### PROBLEMS TO WORK ON
A – In the news account of the Fuller arrest, rewrite the paragraph that begins "Police say the men appeared" as a short bulleted list that keeps its main facts.
B – Answer these questions from the news account of the Fuller arrest. Give one answer per line, marked to match.
(i) On what street were the men playing dice?
(ii) Who took pictures of Fuller's injuries, and with what?
(iii) According to Smith, what was the incident about?
C – Continue the news account of the Fuller arrest from its last sentence.

### SOURCE DOCUMENT
━━━━

On July 14, a group of black men playing dice on 15th Street in a predominantly black area of the city were approached by the new Neighborhood Response Unit, which was established by the department before Smith’s arrival, to respond to black community concerns that police were ignoring crime in their neighborhoods.
Police say the men appeared to be gambling, but one of them, Samuel Fuller, attempted to walk away, and refused to take his hands out of his pockets. He was Tased by an officer, and fell to the ground. Fuller was admitted to Orange County Regional Medical Center in Orlando in critical condition. He has since been released from the hospital.
A bystander took pictures of Fuller’s injuries with a cellphone.
But police chief Smith said the Fuller incident wasn’t about community relations or the police, or even about gambling. It was about resisting arrest. He said his department has launched an internal affairs investigation due to the severity of Fuller’s injuries.

━━━━

### ENTRIES PROVIDED
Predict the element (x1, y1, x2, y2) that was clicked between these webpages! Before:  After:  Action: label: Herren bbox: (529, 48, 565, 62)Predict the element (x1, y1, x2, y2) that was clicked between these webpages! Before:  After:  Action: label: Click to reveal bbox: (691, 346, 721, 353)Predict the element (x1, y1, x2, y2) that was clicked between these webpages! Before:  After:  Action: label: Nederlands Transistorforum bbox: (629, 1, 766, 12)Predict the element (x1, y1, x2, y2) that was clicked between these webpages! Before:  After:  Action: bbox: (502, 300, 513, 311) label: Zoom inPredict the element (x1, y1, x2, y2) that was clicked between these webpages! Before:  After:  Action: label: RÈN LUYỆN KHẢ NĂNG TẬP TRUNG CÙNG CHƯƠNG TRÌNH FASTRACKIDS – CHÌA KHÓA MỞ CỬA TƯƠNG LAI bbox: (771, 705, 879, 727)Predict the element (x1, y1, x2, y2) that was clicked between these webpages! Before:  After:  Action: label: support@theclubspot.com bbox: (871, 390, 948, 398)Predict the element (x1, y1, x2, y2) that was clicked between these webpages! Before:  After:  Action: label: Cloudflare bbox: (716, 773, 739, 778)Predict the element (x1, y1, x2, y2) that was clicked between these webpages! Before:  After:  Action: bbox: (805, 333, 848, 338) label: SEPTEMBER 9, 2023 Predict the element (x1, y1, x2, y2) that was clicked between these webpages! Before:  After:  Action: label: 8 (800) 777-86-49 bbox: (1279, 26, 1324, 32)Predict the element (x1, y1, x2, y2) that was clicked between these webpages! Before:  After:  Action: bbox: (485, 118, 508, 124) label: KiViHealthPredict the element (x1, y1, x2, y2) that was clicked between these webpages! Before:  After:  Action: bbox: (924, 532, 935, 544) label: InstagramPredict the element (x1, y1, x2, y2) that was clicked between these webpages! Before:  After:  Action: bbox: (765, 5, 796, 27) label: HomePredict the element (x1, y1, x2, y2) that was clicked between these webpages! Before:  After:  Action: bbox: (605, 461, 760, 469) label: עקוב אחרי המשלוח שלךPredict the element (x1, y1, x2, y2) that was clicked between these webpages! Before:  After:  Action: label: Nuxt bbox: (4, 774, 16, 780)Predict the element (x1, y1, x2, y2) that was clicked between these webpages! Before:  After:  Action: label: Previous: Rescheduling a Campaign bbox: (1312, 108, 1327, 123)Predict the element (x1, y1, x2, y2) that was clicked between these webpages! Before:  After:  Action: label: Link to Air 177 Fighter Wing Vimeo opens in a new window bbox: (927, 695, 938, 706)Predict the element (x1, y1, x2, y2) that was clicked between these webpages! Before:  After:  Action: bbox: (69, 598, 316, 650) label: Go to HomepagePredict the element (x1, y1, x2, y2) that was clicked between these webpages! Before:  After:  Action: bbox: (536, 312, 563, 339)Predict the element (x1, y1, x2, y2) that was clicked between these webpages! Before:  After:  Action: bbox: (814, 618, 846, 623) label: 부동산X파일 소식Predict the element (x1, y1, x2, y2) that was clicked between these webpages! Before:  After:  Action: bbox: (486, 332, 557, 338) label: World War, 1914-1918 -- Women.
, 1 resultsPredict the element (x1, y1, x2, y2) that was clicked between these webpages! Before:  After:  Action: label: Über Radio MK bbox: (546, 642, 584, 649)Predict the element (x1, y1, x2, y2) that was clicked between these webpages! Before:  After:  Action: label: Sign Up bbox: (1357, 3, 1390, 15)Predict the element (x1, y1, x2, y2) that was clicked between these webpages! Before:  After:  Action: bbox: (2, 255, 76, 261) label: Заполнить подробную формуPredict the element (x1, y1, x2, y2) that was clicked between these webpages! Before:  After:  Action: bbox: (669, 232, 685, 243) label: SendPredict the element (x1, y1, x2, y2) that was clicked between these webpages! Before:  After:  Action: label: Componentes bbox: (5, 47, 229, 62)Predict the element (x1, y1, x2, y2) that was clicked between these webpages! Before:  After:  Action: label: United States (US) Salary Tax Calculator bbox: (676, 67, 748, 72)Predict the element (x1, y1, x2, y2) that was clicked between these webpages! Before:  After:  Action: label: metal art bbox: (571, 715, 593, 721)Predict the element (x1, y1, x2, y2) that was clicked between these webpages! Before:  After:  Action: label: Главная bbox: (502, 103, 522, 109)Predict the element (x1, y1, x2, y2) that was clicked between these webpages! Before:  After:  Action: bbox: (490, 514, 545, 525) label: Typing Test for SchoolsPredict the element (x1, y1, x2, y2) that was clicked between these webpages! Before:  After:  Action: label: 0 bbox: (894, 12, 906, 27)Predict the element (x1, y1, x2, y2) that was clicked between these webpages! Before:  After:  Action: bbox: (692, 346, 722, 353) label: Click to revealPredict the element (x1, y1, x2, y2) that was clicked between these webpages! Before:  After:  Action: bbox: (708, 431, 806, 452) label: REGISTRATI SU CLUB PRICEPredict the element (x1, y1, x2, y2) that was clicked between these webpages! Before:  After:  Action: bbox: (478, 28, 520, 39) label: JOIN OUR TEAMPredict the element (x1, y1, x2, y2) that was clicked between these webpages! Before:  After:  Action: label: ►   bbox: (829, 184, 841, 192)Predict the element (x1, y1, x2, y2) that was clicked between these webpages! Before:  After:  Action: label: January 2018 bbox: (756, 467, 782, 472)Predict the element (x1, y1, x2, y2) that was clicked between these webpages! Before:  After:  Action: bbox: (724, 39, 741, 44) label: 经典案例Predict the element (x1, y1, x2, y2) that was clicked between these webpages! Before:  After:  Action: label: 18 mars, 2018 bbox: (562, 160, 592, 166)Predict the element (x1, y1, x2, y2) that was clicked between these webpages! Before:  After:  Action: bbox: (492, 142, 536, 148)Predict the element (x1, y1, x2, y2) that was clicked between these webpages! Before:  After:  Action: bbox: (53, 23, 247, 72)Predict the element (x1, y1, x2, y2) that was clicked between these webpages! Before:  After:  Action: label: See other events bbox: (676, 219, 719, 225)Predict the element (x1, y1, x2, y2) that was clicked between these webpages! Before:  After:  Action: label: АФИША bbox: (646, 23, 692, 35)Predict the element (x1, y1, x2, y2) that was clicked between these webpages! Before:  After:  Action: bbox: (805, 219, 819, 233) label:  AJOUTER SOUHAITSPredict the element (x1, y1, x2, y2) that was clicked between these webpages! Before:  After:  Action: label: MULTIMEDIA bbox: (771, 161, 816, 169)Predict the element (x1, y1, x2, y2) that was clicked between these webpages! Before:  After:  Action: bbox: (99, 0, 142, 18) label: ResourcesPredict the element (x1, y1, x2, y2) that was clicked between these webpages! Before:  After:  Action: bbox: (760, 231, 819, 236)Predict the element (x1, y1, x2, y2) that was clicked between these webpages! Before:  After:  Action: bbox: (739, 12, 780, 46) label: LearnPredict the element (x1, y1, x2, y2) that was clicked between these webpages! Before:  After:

━━━━

### EXERCISE RESPONSES
A –
- Police say the men appeared to be gambling.
- Samuel Fuller tried to walk away and refused to take his hands out of his pockets.
- An officer Tased him, and he fell to the ground.
- He was admitted in critical condition to Orange County Regional Medical Center in Orlando.
- He has since been released.

B –
(i) 15th Street
(ii) A bystander, with a cellphone
(iii) Resisting arrest

C –
Smith also expressed frustration with the notion that his department hasn’t changed fast enough. He also noted that Fuller has a lengthy arrest record.
“The neighborhood response unit was put together at the request of the people in the neighborhood to get rid of the guys who were selling drugs on the corner, who were doing a number of drive-bys in the Goldsboro area, and was also initiated by the commissioner in this area because she too was tired of the things that were taking place.” The commissioner, Velma Williams, is African-American.
“When people say they want enforcement, you can’t tell us that we don’t you to do that now, because now we’re starting to make the arrests,” Smith said. “Because we’re trying to make it a better community at your request.”
“At some point you have to come in and clean up before you can improve,” Smith said. “Sometimes you have to have that strong approach before you can have that soft approach. You can bring in the social programs and have them fail because people don’t feel safe to go to those social programs. This unit was put together before I got here to try and neutralize as much of the gun and drug issues in that area [as possible]. So we have a unit that comes in and does a cleanup job but we’ve also been doing those ‘walk and talks’ to try and communicate with people in the area. We have to take some kind of appropriate action. Do I think the officers could have taken a different approach [in the Fuller case]? Yes, but at the same time they are responsible for improving the safety in this community.”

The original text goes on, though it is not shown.